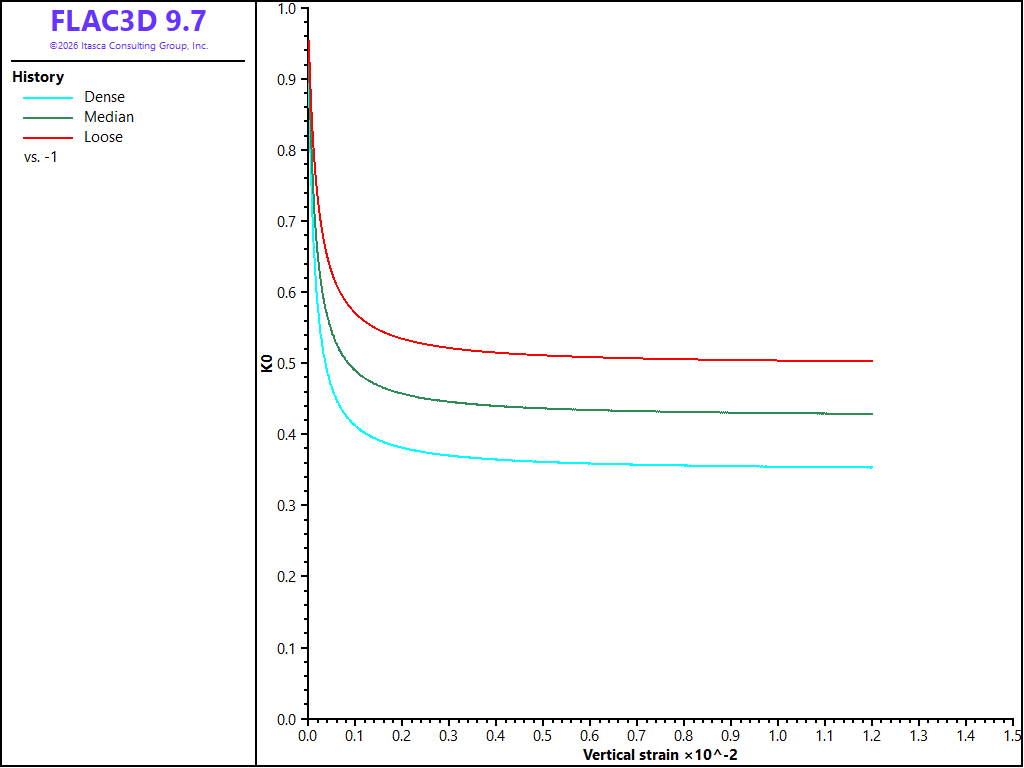Select the Loose legend label
This screenshot has height=768, width=1024.
[x=103, y=137]
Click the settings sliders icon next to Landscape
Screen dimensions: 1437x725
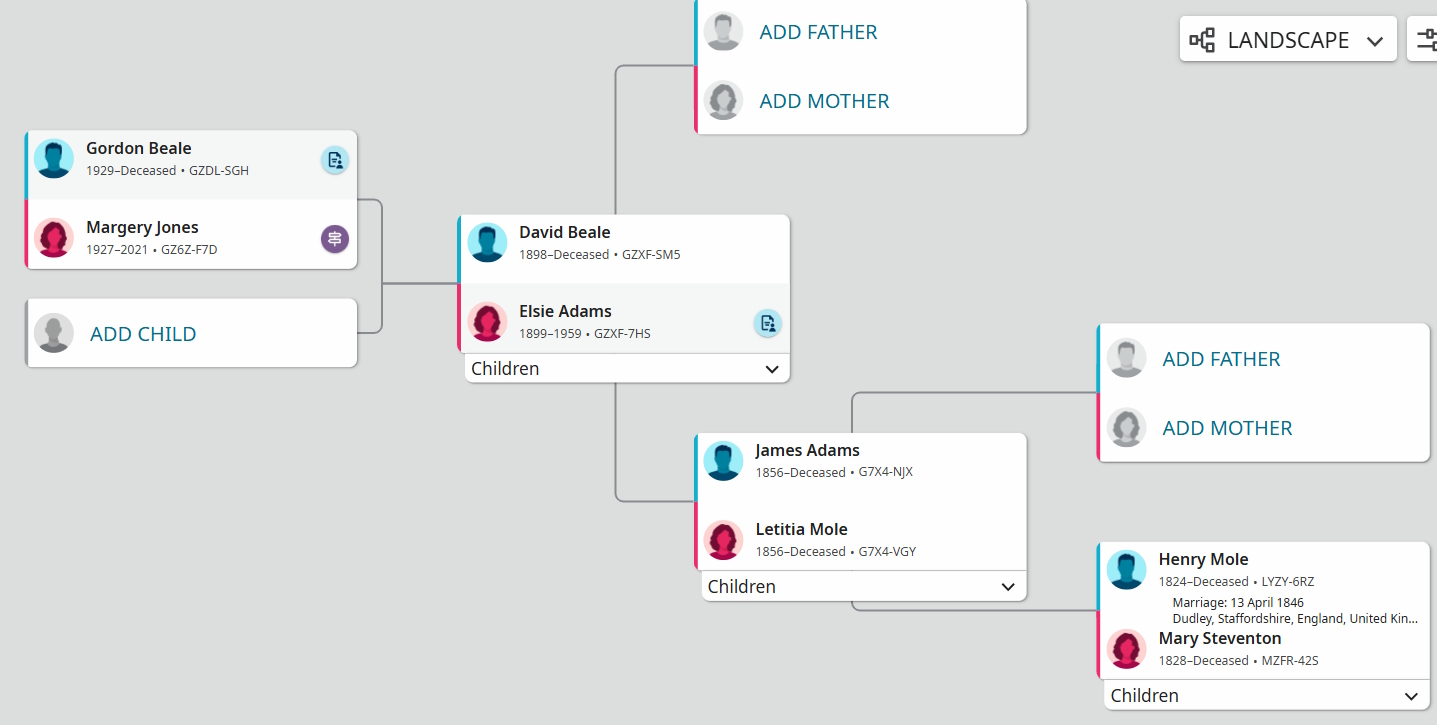(1426, 40)

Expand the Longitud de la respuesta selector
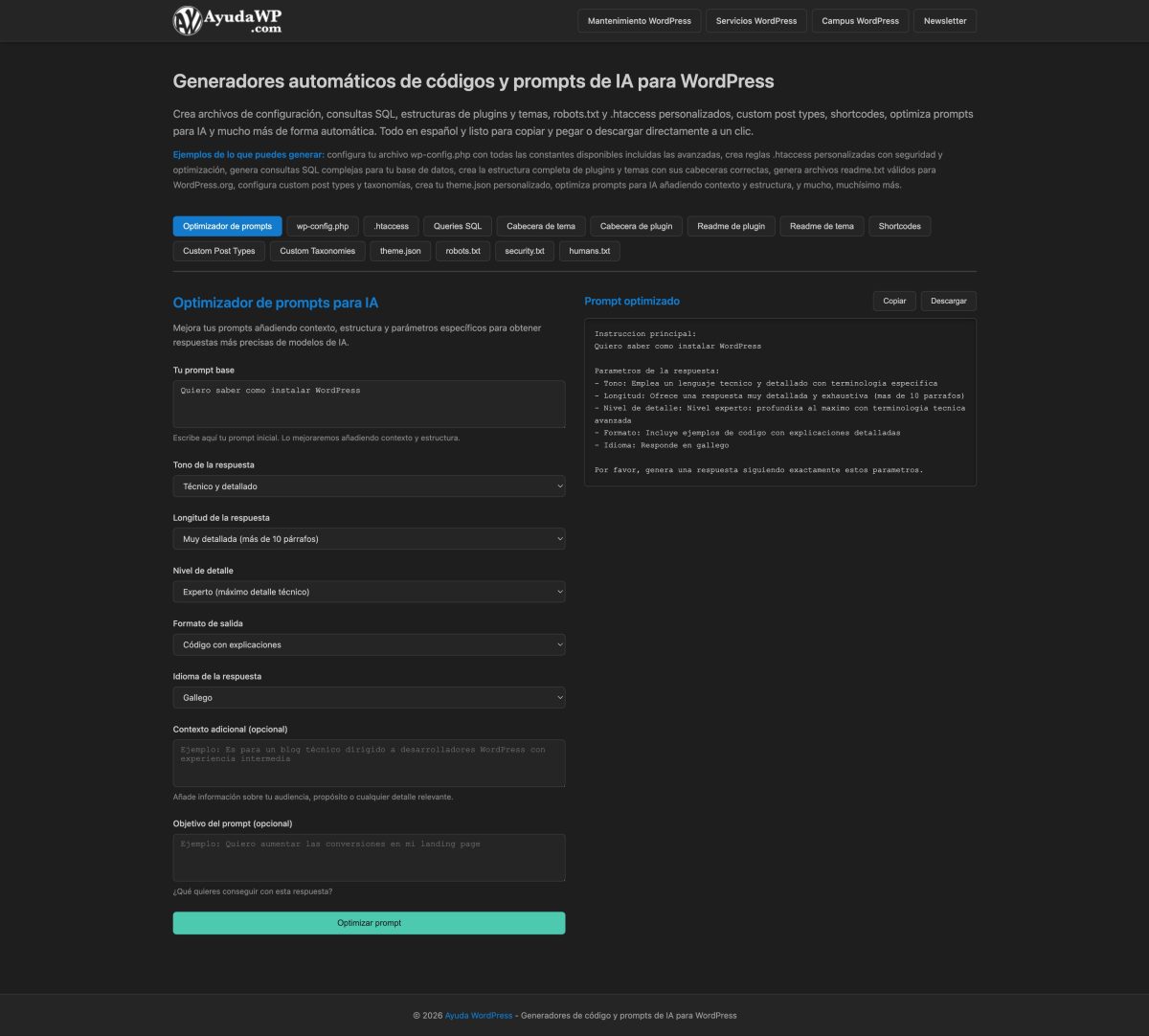coord(369,538)
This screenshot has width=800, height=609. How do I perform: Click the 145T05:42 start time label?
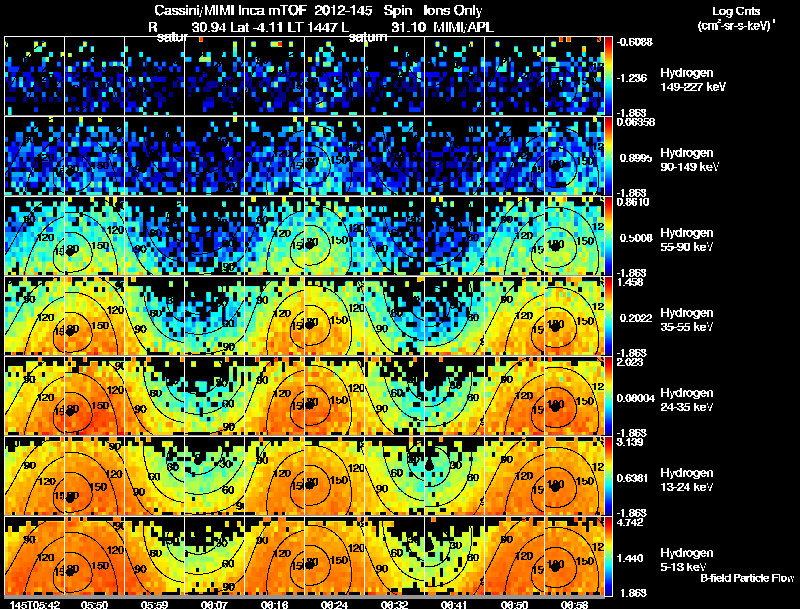pyautogui.click(x=35, y=604)
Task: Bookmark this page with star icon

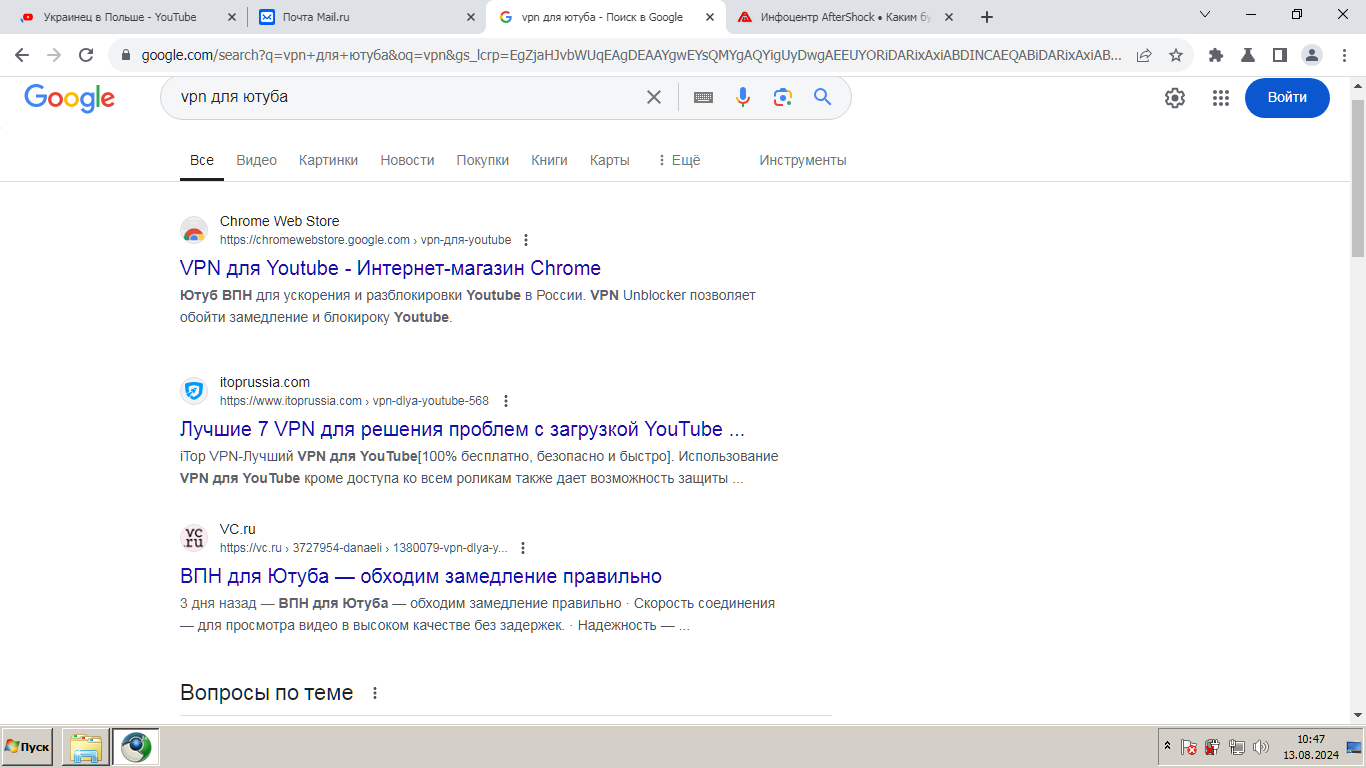Action: pyautogui.click(x=1176, y=55)
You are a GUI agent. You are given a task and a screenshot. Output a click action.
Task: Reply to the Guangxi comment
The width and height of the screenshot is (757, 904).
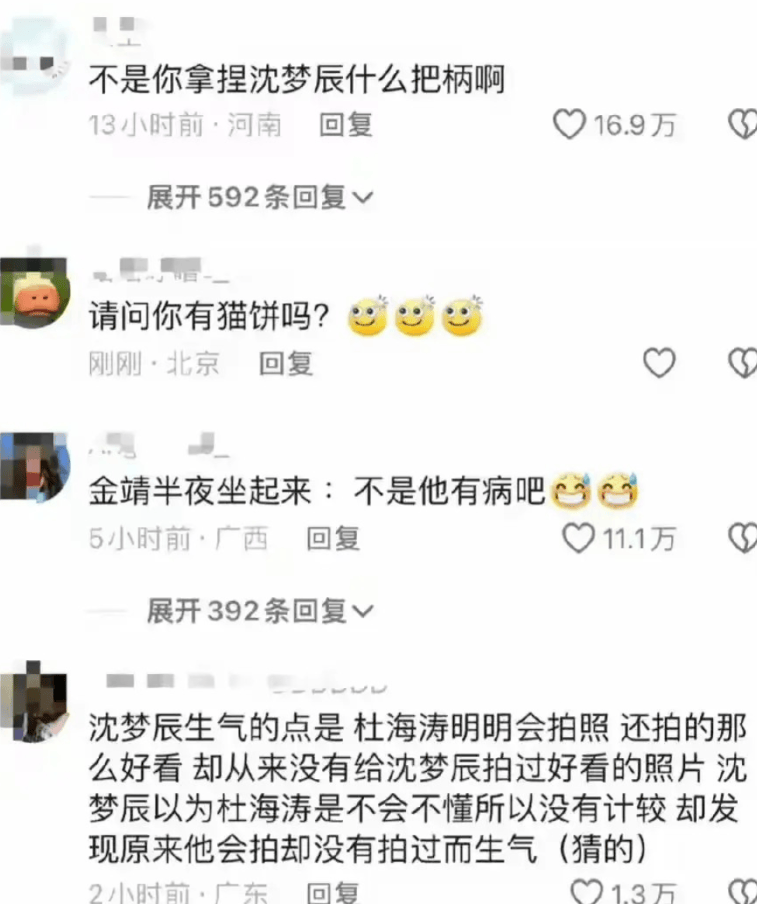[x=333, y=538]
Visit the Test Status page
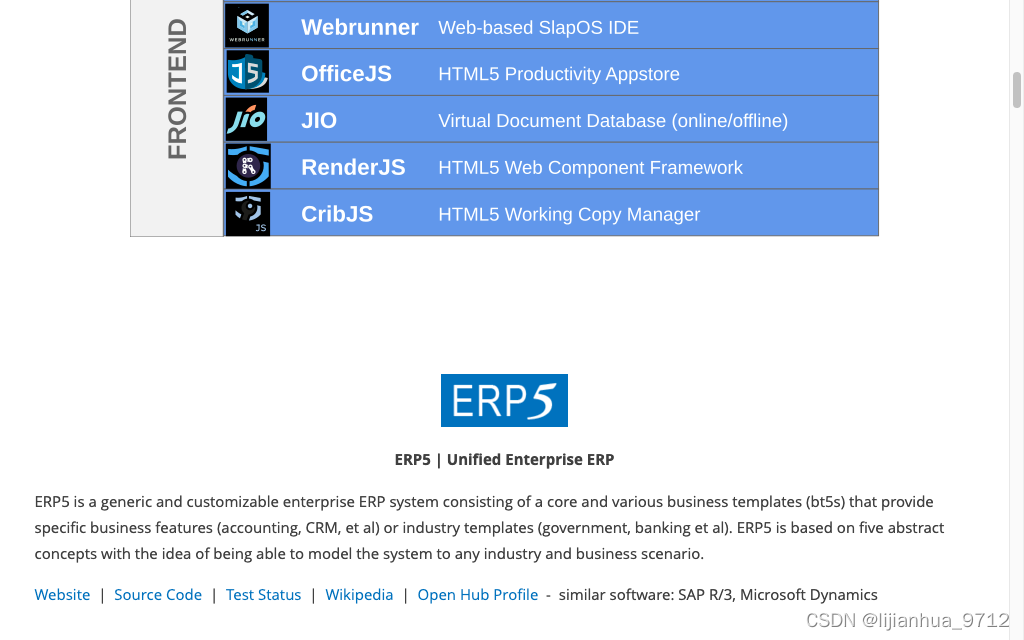The image size is (1024, 640). [263, 594]
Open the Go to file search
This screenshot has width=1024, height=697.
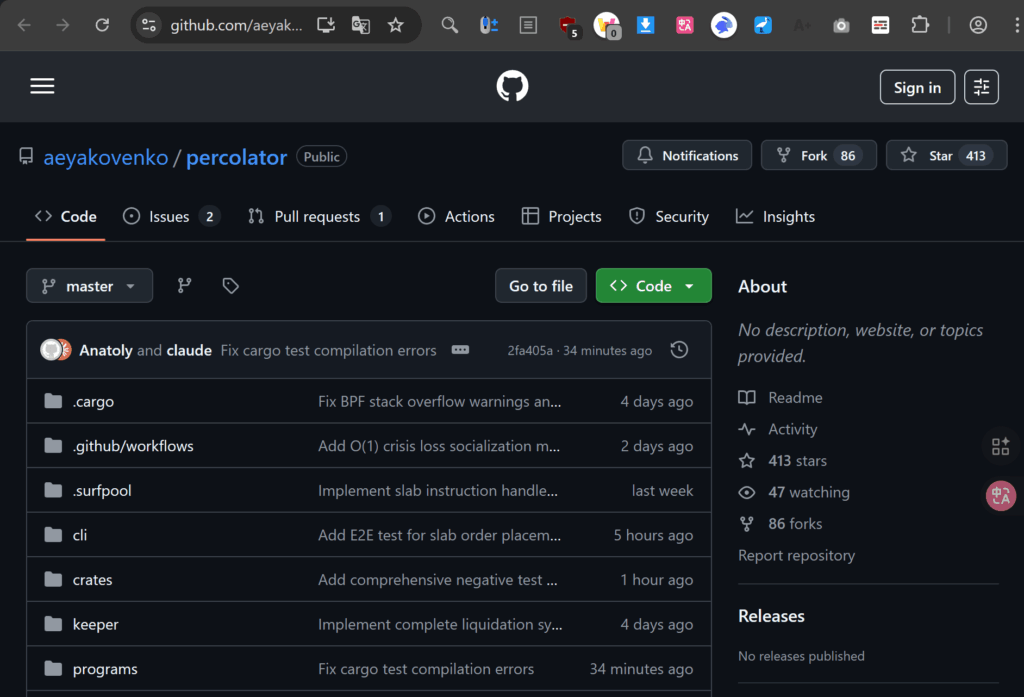coord(541,286)
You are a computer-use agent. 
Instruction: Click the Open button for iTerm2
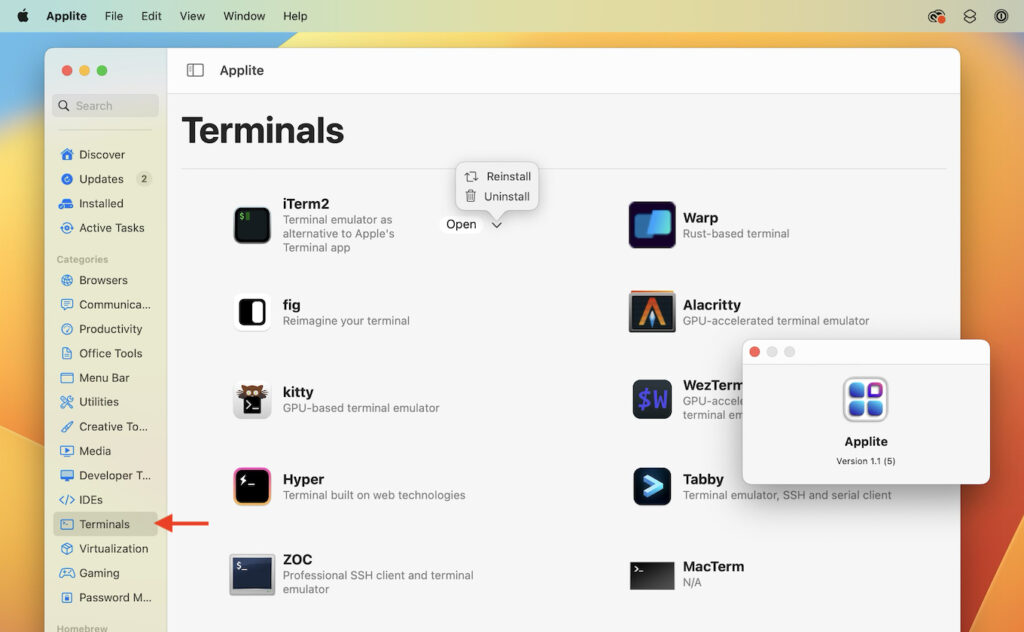tap(461, 224)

Instructions for the task |
The answer consists solely of the lines from the one holding "Task: Reply to the Guangxi comment" through the last line of the entries above, set down verbatim, without any pictures.

Response area |
Task: Reply to the Guangxi comment
The width and height of the screenshot is (757, 904).
[x=333, y=538]
Visit the Test Status page
The image size is (1024, 640). [263, 594]
Open the Go to file search
This screenshot has width=1024, height=697.
coord(541,286)
You are a computer-use agent. 
Instruction: Click the Open button for iTerm2
tap(461, 224)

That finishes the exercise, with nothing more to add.